Participating students and alumni included: Judah Ariel '04, Taher Baderkhan '03, Michael Bavly '00, Yoav Borowitz '00, Forsan Hussein '00, Maisa Khshaibon `03, Daniel Langenthal (Heller/Hornstein), Zein Nasif '03, Marina Pevzner '04, Munther Samawi '04, and Waseem Yahya '03. Retreat leaders were: Center staff members Cynthia Cohen and Dan Terris, Professor Gordie Fellman of sociology, and Palestinian-Israeli coexistence facilitator Farhat Agbaria, a 1998 Brandeis International Fellow.

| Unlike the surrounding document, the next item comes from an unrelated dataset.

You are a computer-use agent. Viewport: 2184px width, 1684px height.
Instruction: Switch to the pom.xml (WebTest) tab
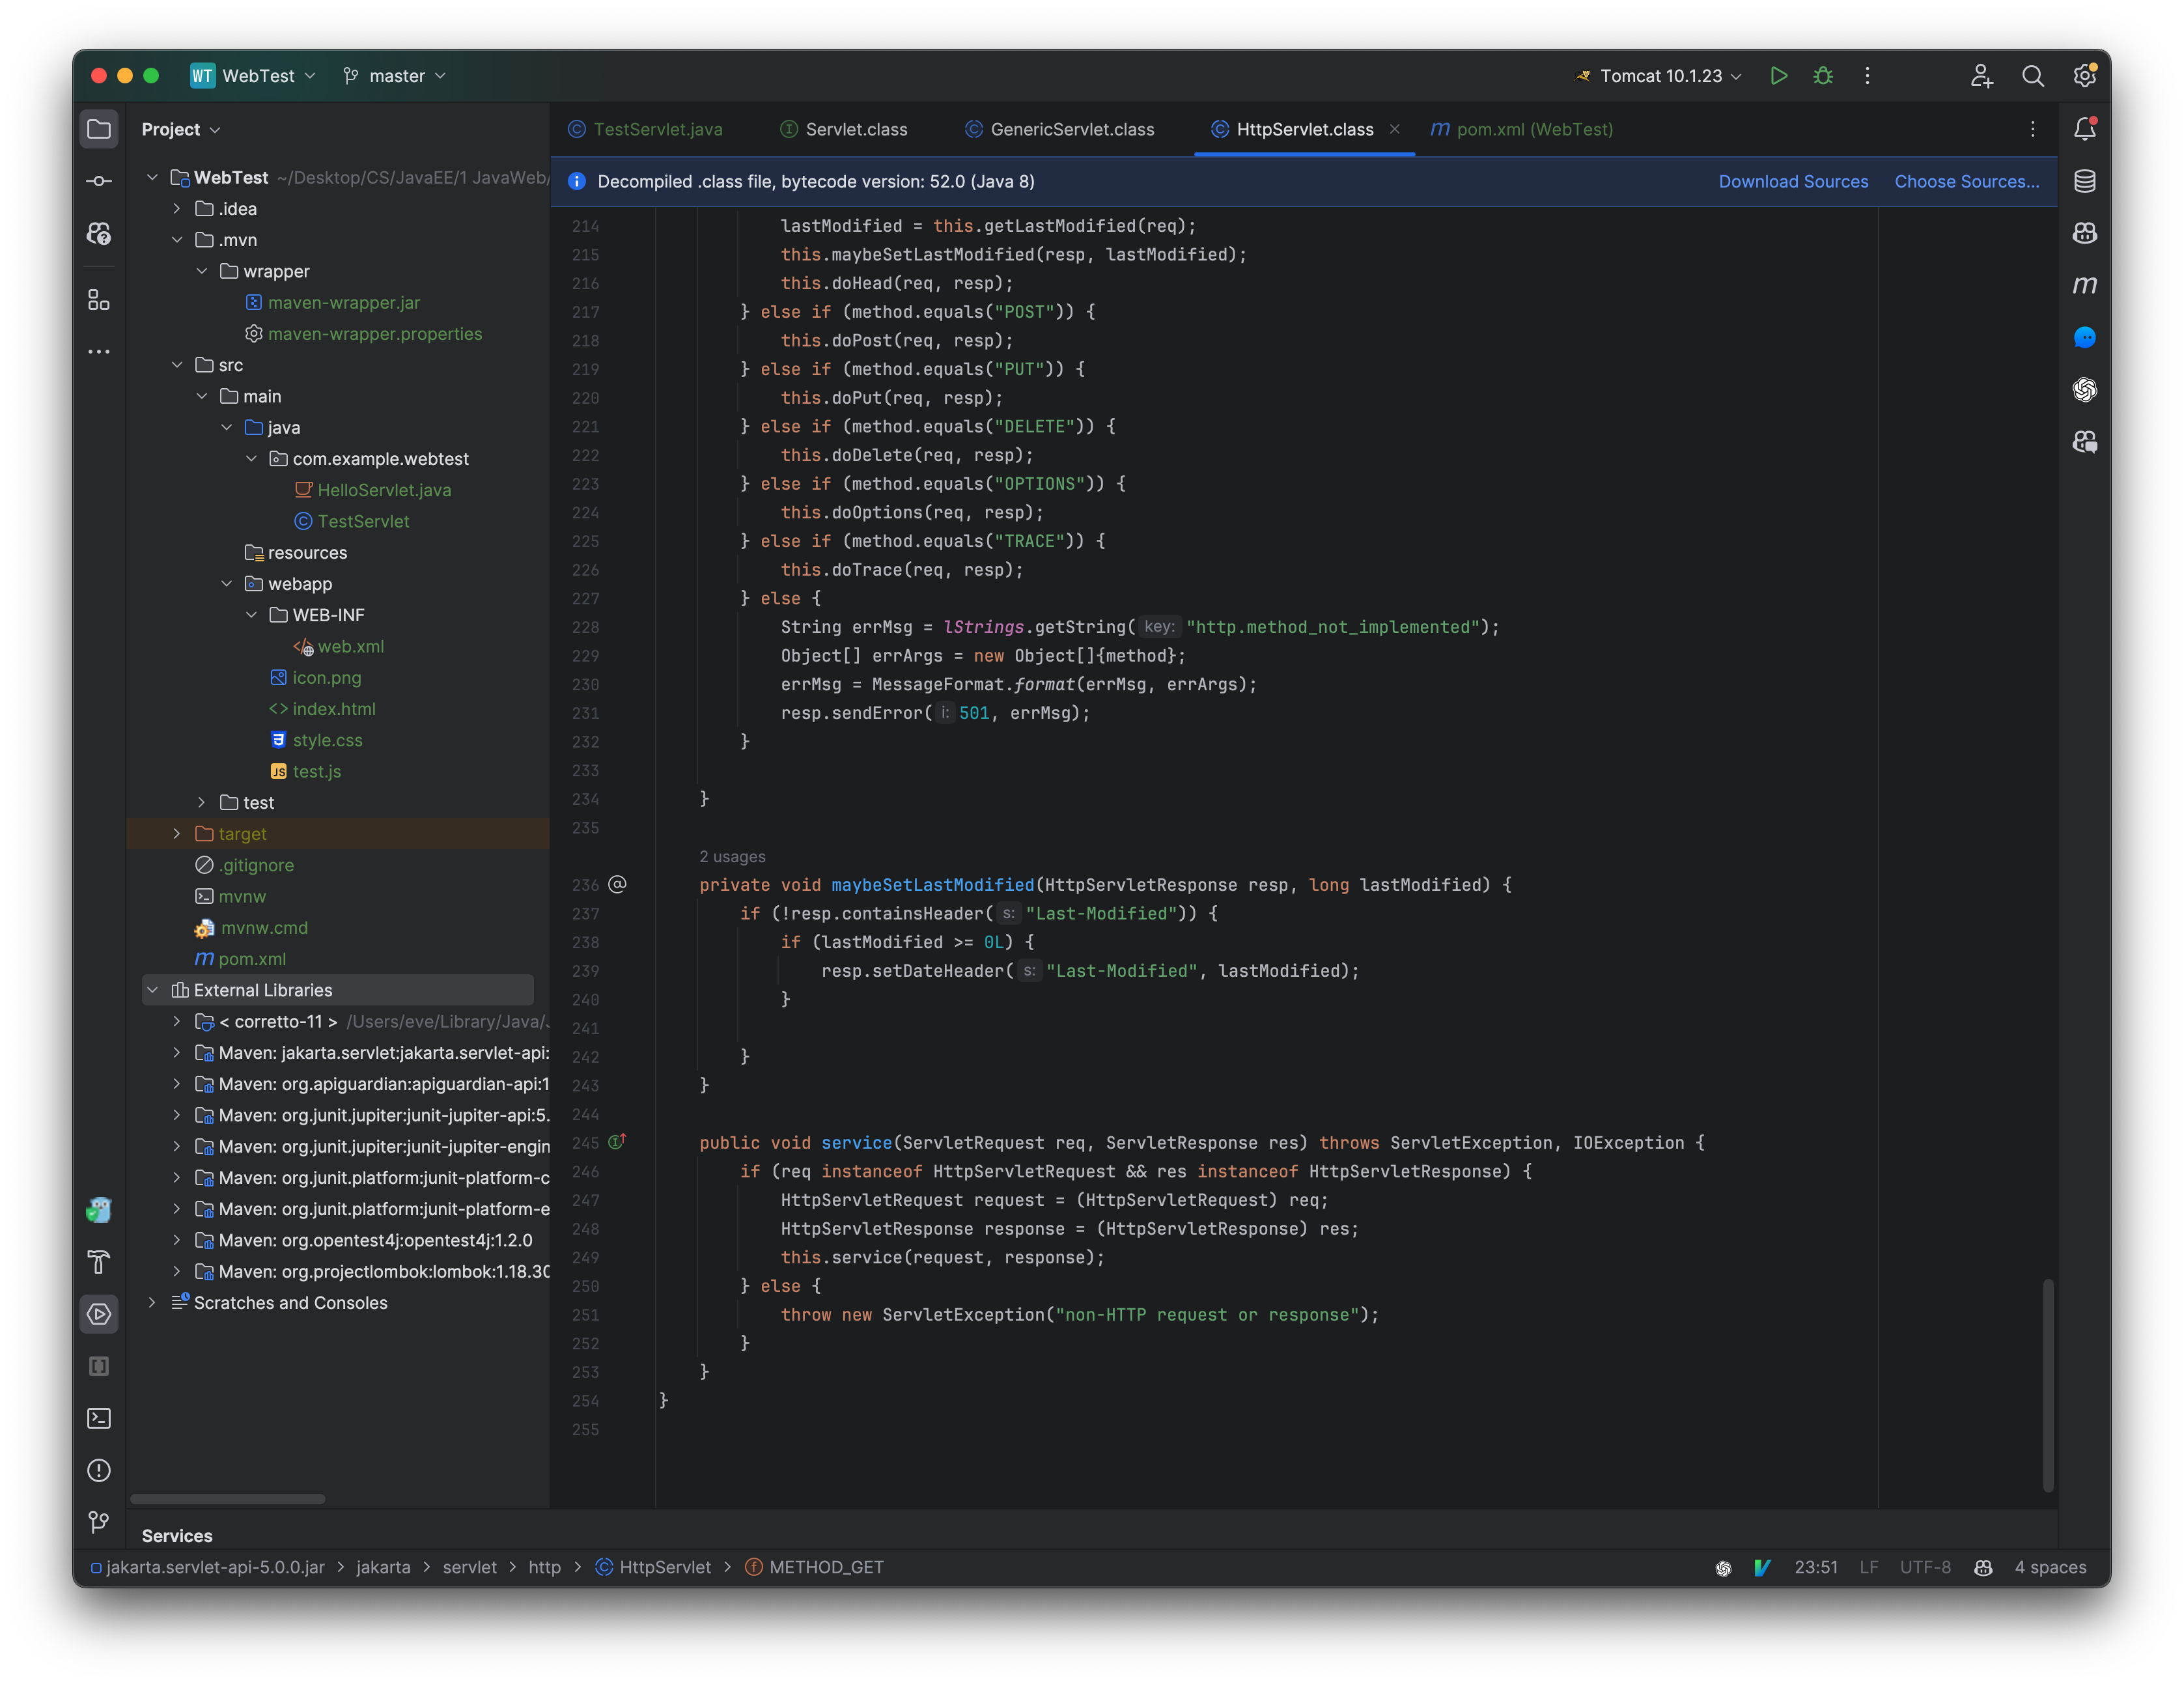1533,129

Key elements and outcomes of the retreat included:

  • A greater degree of candor among participants about differences of opinion on key issues such as the identity of Israel and the “right of return” of Palestinians
  • The development of a shared conviction that more honesty about small differences would, paradoxically, strengthen their ability to work together towards the larger goal of peace and coexistence in the Middle East
  • The strengthening of personal relationships between Arab and Jewish students
  • Improved public presentation skills after feedback from retreat leaders and their peers
  • The creation of an innovative mode of public presentation on Middle East issues that involves students playing roles of their counterparts on different sides of the conflict
  • A plan for a presentation at Brandeis, including initial ideas for a more extended series of public conversations reaching audiences beyond Brandeis in 2001-02

The retreat suggests that Brandeis initiatives and programs can nurture strong intercommunal relationships and make possible productive conversations and work together among people who might be radically separated in their home communities. Students felt a sense of hopefulness and empowerment to act together in the face of the serious challenges to coexistence efforts that arise from current actions on the ground in their home region. The challenge for the future is to provide further opportunities for students to work intensively together on a variety of issues, in order to help nourish the qualities of candor and articulateness that will enable them to become leaders in their communities in the future.